- Information given:
----

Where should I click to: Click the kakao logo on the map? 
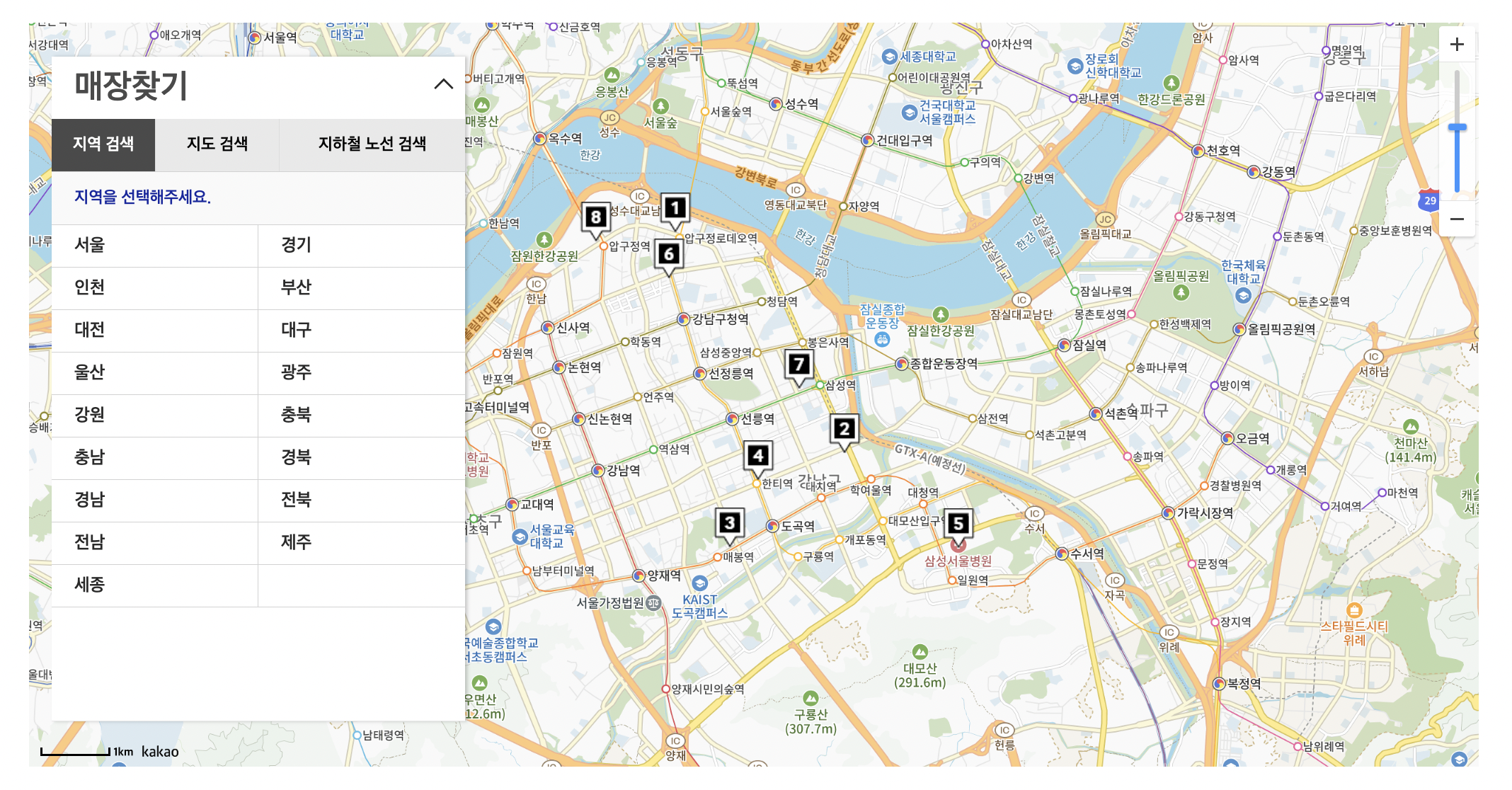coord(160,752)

----

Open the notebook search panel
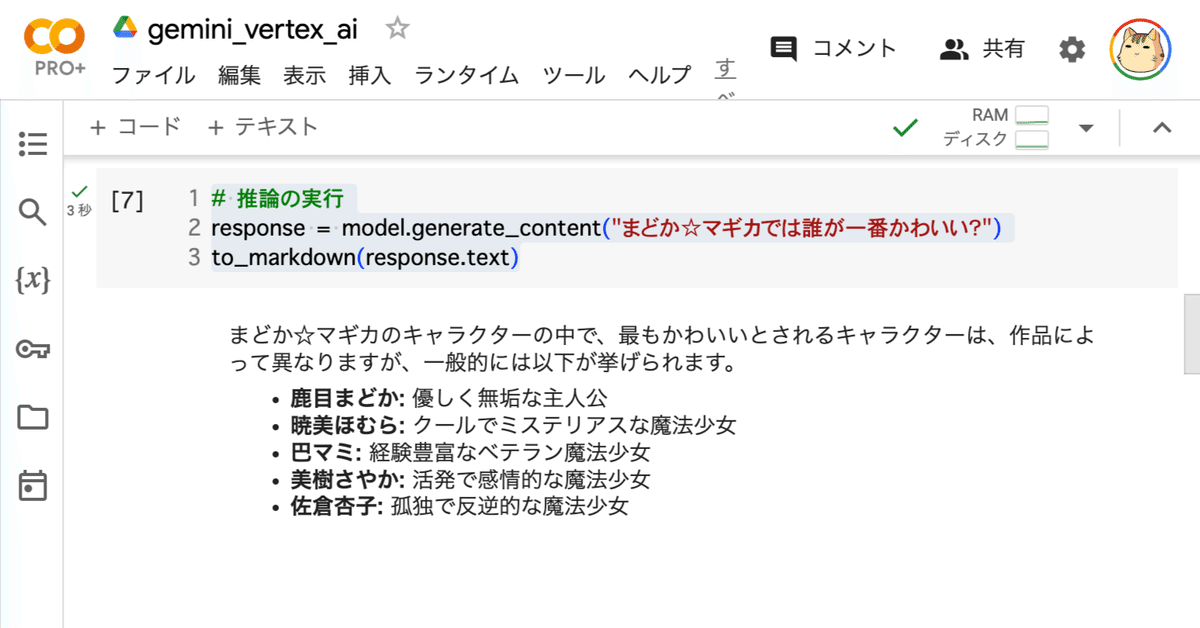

----

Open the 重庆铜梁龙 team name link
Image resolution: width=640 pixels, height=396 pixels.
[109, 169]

----

- Written problem: Transcribe the records from the line containing "Where should I" through the line containing "coord(160,752)", including both of those lines. Leave out the pictures.

- Output for this exercise:
Where should I click to: Click the kakao logo on the map? 
coord(160,752)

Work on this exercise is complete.